Without using that or other similar compiler-specific mechanisms, your only choice is a loop. For a complex initializer with many fields, not all the same value, you can probably use:
#include <string.h>
#include "memperm.h" // Header declaring your types and variables
static int initialized = 0;
// -2 so the initialization isn't uniform and memset() is not an option
static const struct memPermissions initPermissions = { -1, -2 };
struct memPermissions memPermissions[numBoxes];
void initialize_permissions(void)
{
if (initialized == 0)
{
for (int i = 0; i < numBoxes; i++)
memmove(&memPermissions[i], &initPermissions, sizeof(initPermissions));
initialized = 1;
}
}
You can also use memcpy() here - there is no danger of the two variables overlapping.
Now you just need to ensure that initialize_permissions() is called before the array is used - preferably just once. There may be compiler-specific mechanisms to allow that, too.
You could use a local variable in the initialize_permissions() function in place of the initialized static constant variable - just be sure your compiler doesn't initialize it every time the function is called.
If you have a C99 compiler, you can use a compound literal in place of the constant:
void initialize_permissions(void)
{
if (initialized == 0)
{
for (int i = 0; i < numBoxes; i++)
memmove(&memPermissions[i],&(struct memPermissions){ -1, -2 },
sizeof(memPermissions[0]));
initialized = 1;
}
}

You can write an external program that is passed the number of items that you want. This program should be called by your Makefile or equivalent. The program will write an include file for you with the required number of -1 values as well as the #define.

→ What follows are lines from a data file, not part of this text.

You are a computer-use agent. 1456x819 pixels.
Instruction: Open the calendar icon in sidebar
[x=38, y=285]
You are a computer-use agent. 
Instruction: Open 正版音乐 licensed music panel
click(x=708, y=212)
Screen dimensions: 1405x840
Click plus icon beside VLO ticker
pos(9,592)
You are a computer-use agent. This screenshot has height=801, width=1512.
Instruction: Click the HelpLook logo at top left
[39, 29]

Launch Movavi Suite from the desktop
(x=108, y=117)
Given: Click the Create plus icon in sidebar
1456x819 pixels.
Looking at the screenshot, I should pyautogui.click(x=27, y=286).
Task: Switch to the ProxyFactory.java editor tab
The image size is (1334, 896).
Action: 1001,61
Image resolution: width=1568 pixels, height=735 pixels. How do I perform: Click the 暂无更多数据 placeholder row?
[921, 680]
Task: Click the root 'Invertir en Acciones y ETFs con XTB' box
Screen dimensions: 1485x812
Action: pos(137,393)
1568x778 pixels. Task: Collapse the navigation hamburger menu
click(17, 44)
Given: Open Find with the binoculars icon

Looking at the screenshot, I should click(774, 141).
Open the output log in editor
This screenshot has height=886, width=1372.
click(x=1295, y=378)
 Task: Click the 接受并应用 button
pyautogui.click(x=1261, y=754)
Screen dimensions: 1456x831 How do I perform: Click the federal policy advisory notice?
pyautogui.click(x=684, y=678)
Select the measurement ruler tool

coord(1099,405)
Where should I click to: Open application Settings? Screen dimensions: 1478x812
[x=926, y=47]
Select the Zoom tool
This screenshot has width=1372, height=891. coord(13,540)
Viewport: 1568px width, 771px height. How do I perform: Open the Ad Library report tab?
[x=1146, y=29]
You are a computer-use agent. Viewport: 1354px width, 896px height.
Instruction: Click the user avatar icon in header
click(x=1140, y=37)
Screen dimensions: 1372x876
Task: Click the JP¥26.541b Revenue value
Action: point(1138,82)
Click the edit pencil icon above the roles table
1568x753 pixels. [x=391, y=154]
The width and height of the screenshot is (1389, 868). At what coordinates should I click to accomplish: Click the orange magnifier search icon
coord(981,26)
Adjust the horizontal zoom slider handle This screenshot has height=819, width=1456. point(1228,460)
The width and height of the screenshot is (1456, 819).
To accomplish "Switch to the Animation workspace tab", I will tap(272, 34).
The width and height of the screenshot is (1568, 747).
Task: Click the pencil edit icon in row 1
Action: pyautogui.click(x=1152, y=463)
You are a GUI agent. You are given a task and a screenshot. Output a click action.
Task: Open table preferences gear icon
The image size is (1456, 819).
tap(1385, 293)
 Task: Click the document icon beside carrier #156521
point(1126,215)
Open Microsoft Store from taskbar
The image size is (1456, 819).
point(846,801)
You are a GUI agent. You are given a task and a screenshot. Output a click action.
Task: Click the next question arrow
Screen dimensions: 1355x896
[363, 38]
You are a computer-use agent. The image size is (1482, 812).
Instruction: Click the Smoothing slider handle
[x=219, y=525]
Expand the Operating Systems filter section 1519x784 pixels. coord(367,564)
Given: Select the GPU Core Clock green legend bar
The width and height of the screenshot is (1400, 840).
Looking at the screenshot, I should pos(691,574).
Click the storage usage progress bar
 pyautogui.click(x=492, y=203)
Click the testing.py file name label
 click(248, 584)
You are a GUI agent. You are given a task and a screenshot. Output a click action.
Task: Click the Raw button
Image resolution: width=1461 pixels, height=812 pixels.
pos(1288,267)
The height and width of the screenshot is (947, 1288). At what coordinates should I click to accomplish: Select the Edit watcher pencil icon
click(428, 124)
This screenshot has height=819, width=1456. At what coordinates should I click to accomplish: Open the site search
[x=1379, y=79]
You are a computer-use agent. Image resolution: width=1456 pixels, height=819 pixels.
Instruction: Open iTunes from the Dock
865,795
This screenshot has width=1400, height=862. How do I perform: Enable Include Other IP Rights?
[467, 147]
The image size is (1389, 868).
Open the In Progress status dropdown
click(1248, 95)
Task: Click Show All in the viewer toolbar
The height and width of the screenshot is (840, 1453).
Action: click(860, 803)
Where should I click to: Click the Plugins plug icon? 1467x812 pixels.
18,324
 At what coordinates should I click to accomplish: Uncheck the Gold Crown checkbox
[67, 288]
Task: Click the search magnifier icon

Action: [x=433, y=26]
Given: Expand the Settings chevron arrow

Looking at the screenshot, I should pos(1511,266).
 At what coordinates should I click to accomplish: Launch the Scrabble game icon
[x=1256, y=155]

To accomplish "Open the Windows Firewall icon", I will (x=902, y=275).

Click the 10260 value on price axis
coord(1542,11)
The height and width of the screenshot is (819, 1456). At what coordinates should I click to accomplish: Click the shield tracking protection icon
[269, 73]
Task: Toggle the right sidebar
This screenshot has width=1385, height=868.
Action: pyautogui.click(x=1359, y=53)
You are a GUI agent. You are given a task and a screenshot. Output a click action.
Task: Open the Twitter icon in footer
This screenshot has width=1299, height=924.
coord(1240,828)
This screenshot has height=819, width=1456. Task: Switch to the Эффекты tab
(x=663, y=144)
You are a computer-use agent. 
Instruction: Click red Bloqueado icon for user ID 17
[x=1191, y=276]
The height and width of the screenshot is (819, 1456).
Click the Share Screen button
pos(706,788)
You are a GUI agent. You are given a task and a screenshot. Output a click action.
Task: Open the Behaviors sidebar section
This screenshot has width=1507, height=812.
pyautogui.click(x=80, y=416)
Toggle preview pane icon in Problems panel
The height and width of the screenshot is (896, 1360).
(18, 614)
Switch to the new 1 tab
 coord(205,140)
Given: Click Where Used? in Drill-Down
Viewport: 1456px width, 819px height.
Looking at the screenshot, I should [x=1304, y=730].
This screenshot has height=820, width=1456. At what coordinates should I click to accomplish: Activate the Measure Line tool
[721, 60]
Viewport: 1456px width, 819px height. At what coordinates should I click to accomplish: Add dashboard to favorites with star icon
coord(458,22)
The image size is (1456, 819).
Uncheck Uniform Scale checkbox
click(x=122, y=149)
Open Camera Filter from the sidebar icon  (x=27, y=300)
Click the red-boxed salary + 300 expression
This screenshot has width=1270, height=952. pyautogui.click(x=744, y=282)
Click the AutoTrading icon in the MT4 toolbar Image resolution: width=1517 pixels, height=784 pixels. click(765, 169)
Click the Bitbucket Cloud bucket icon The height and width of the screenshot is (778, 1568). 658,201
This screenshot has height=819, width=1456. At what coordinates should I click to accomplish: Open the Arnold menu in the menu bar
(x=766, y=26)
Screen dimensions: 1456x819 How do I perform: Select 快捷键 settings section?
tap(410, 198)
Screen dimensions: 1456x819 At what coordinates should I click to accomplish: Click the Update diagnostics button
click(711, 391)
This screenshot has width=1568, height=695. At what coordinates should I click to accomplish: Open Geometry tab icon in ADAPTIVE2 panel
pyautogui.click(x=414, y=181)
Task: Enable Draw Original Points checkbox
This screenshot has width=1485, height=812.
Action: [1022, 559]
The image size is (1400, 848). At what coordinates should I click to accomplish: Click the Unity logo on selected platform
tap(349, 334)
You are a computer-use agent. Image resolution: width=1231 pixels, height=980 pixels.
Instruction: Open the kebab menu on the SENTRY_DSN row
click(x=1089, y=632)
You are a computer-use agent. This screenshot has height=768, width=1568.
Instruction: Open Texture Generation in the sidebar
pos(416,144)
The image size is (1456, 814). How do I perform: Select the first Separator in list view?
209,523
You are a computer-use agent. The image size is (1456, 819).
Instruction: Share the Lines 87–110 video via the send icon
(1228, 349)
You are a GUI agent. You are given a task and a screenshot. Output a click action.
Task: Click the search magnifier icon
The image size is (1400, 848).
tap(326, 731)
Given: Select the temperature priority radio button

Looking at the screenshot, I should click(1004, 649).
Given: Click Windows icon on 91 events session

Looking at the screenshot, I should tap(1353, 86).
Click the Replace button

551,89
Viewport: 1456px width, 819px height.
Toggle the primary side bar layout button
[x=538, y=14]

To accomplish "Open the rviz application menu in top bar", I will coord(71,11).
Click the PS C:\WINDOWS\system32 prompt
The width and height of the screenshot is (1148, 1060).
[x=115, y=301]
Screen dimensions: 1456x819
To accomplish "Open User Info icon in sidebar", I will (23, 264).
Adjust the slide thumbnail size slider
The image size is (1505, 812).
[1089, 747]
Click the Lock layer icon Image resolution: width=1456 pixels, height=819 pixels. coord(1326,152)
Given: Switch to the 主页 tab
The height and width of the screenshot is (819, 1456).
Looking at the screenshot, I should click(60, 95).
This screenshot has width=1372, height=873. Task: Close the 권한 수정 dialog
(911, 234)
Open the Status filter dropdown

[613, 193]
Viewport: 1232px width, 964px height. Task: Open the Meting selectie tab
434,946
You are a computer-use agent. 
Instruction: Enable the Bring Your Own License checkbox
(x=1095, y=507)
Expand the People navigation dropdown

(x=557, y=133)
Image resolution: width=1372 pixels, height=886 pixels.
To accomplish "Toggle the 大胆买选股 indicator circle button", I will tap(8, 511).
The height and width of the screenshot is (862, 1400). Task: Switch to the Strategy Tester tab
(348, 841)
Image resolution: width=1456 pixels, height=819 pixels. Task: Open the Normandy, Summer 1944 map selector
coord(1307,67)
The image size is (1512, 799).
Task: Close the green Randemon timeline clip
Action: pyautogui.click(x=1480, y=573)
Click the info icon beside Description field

If you have the standard library available, you can use memset combined with sizeof(struct memPermissions) * numBoxes to fill your array with any uniform byte value. Since -1 is 0xFFFFFFFF on many platforms, this might work for you.

The only solution that jumps to mind would be to initialize it with a simple loop somewhere
Which is the only possibility within the language, I'm afraid. In C, you either initialize each element explicitly, initialize to all zeros or don't initialize.
However, you can sidestep the issue by using 0 for the purpose that your -1 currently serves.

If it really important to not use a loop, you could do something rather strange, and use/abuse memset assuming that is available.
N.B. Memset may be implemented using a loop, so it may be moot.
memset(memPermissions, 0xFF, sizeof(memPermissions)*numBoxes*2*sizeof(int));
The times 2 is needed for both members of the struct (i.e. two of them).
This is poorly designed in that it depends that the struct is not padded or aligned, which the compiler is free to do so as per the C specifications.
(Utilizing that -1 is typically 0xFFFFFFFF for 2-compliment negative integers on 32-bit processors, with 32-bit int. Kudos to #James for pointing this out.)
Though I would suspect in most cases that the code would be implemented as a small, fast, tight loop (rep movsd for x86) in assembly language in all but the most trivial of cases (very small values of numBoxes).